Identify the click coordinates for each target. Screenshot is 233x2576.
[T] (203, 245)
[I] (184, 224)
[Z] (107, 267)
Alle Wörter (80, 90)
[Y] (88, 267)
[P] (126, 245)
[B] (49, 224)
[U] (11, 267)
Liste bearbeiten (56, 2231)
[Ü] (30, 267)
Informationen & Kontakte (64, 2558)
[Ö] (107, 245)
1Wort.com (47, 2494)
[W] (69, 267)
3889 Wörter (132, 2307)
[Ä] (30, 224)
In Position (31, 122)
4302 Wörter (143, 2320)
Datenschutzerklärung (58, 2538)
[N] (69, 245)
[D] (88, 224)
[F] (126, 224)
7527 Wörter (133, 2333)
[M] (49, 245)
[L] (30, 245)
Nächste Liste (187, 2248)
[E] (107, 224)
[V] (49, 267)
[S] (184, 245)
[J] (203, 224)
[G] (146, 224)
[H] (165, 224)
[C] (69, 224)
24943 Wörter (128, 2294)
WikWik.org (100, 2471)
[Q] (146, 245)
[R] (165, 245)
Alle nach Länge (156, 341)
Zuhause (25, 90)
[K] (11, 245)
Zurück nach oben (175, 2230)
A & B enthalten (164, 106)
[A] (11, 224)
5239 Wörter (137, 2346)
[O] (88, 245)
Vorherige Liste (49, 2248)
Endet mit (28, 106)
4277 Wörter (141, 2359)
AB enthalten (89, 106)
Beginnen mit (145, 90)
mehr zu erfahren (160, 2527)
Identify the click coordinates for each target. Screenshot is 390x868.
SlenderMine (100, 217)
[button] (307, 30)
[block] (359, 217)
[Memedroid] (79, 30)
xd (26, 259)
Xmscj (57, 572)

...

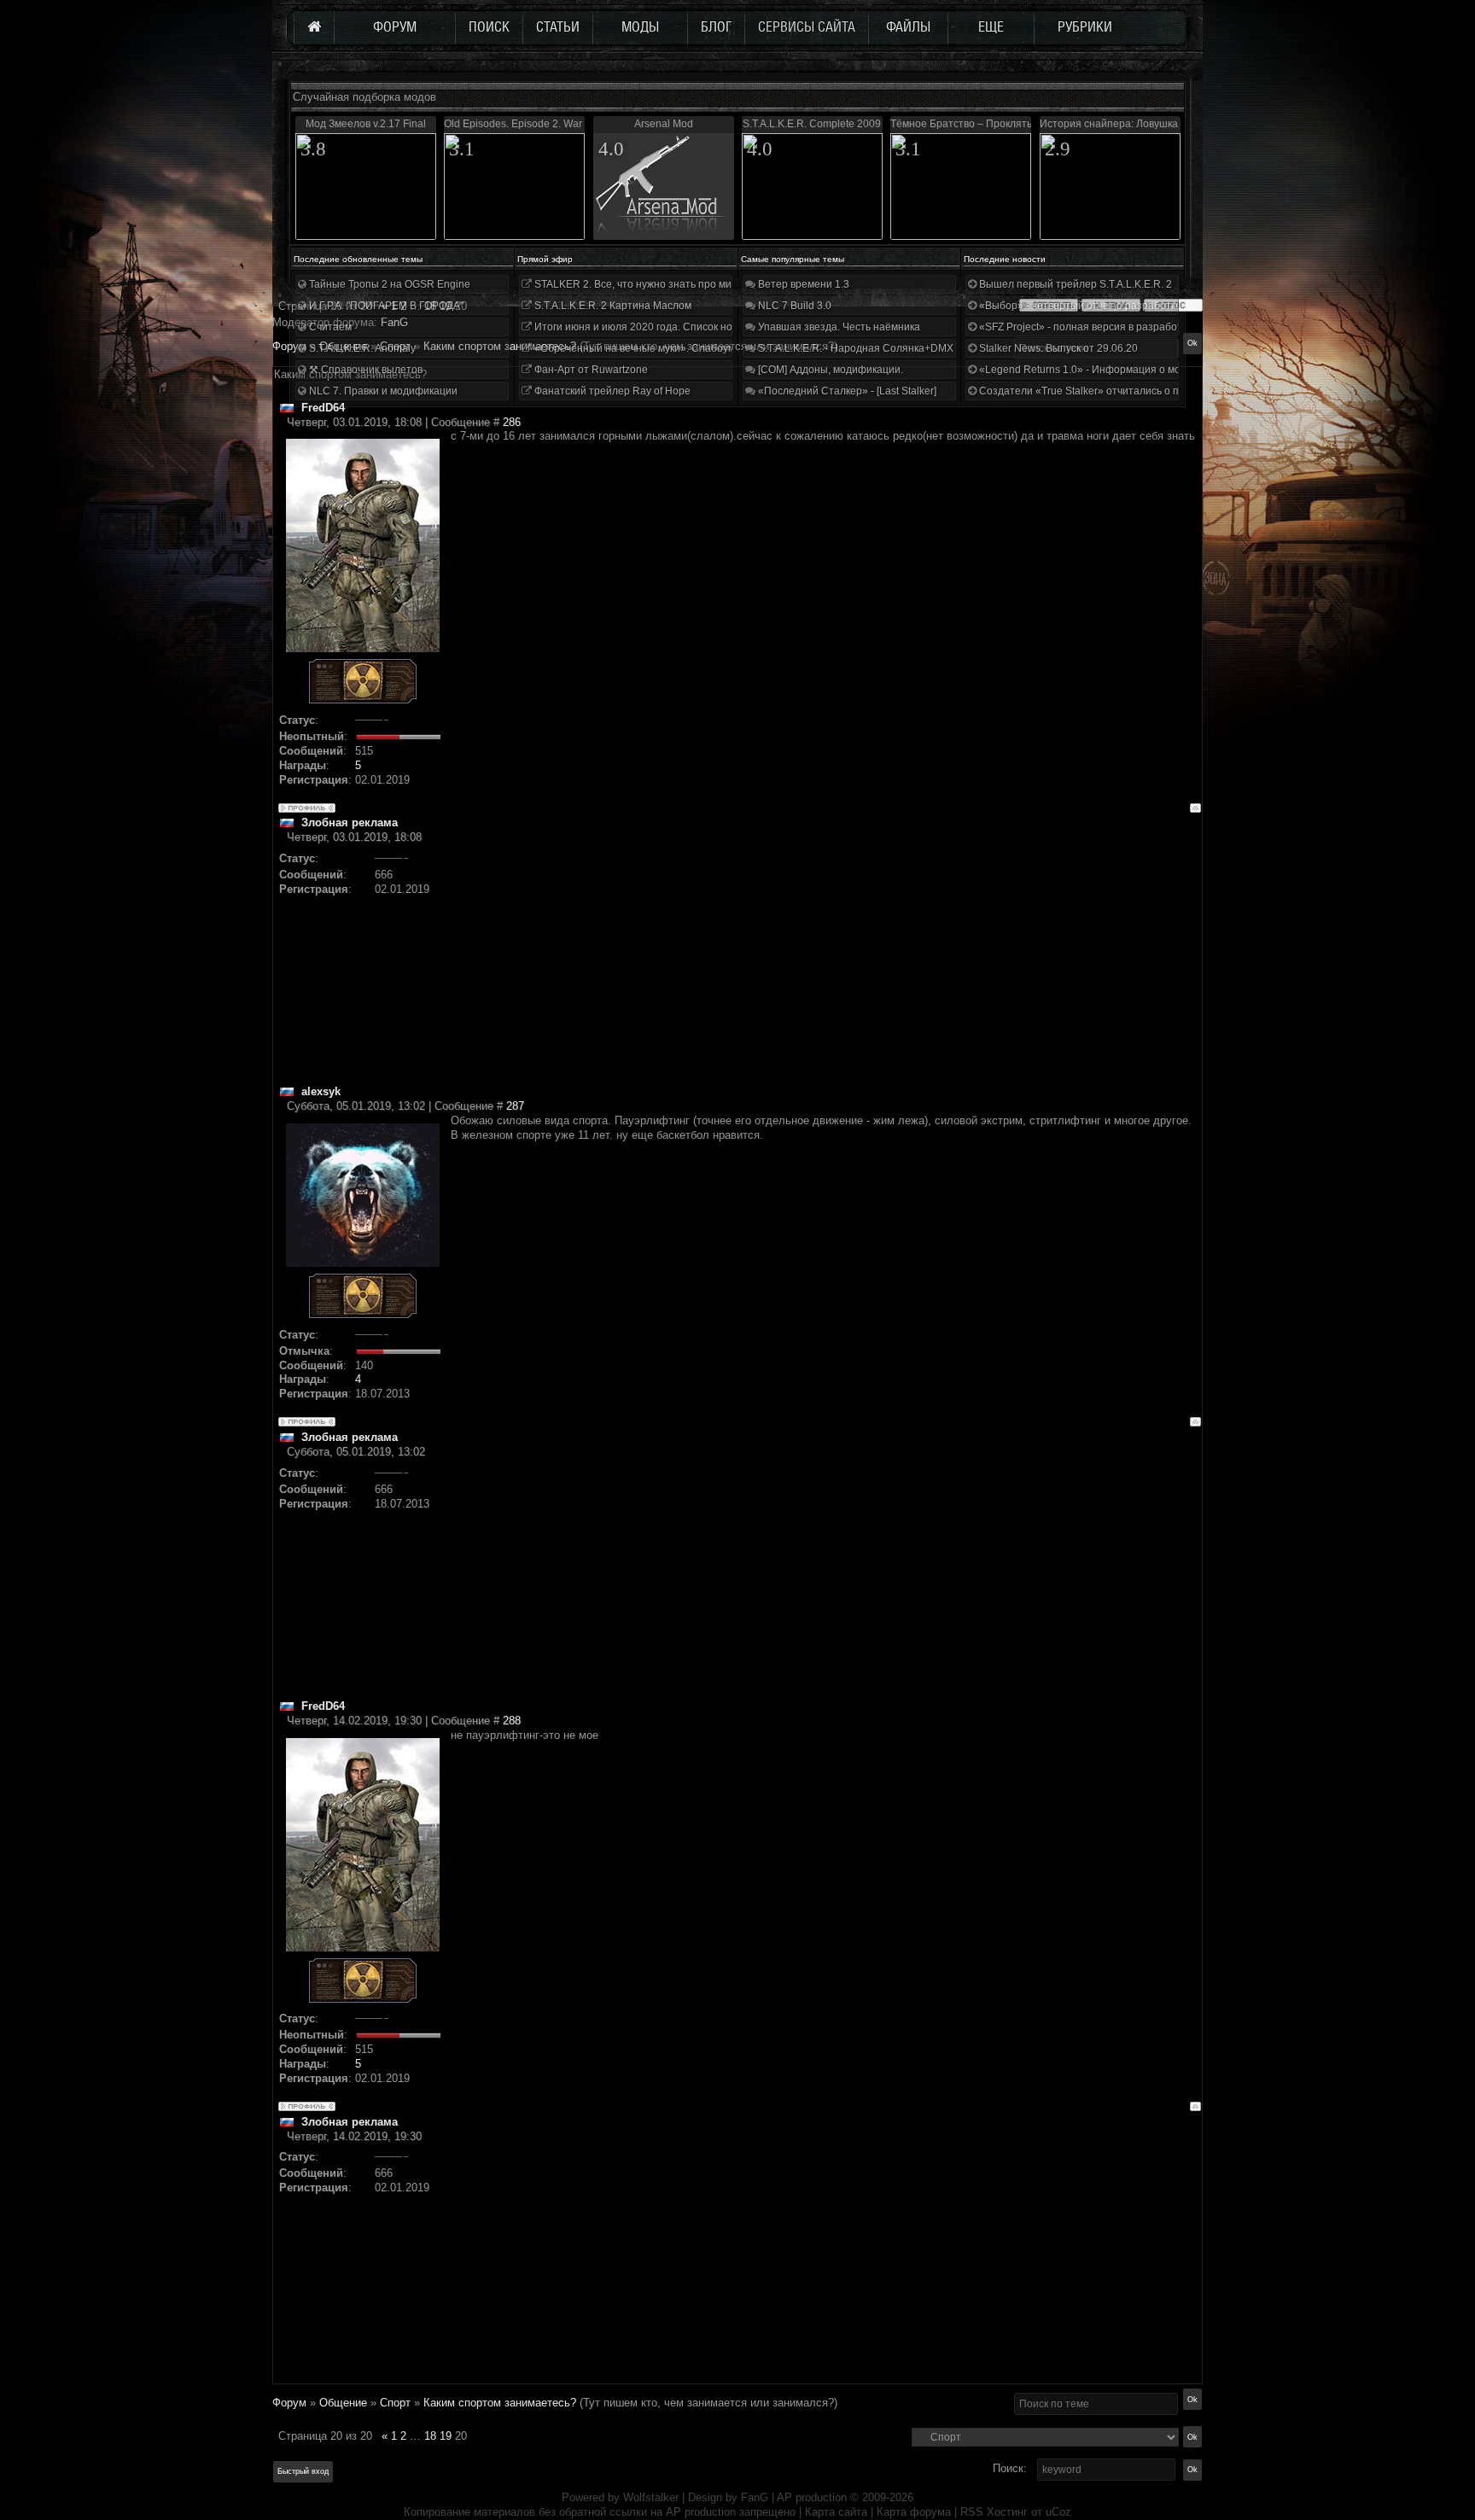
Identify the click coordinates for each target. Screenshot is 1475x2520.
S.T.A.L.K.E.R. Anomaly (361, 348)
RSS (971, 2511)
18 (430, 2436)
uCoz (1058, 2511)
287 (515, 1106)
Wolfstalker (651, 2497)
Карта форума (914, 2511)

Problem requirements
In the listing above, find the line containing "[Ö] (107, 245)" and the line containing "mehr zu erfahren (160, 2527)", then repeat those two lines and everything between them exactly.

Your solution
[Ö] (107, 245)
1Wort.com (47, 2494)
[W] (69, 267)
3889 Wörter (132, 2307)
[Ä] (30, 224)
In Position (31, 122)
4302 Wörter (143, 2320)
Datenschutzerklärung (58, 2538)
[N] (69, 245)
[D] (88, 224)
[F] (126, 224)
7527 Wörter (133, 2333)
[M] (49, 245)
[L] (30, 245)
Nächste Liste (187, 2248)
[E] (107, 224)
[V] (49, 267)
[S] (184, 245)
[J] (203, 224)
[G] (146, 224)
[H] (165, 224)
[C] (69, 224)
24943 Wörter (128, 2294)
WikWik.org (100, 2471)
[Q] (146, 245)
[R] (165, 245)
Alle nach Länge (156, 341)
Zuhause (25, 90)
[K] (11, 245)
Zurück nach oben (175, 2230)
A & B enthalten (164, 106)
[A] (11, 224)
5239 Wörter (137, 2346)
[O] (88, 245)
Vorherige Liste (49, 2248)
Endet mit (28, 106)
4277 Wörter (141, 2359)
AB enthalten (89, 106)
Beginnen mit (145, 90)
mehr zu erfahren (160, 2527)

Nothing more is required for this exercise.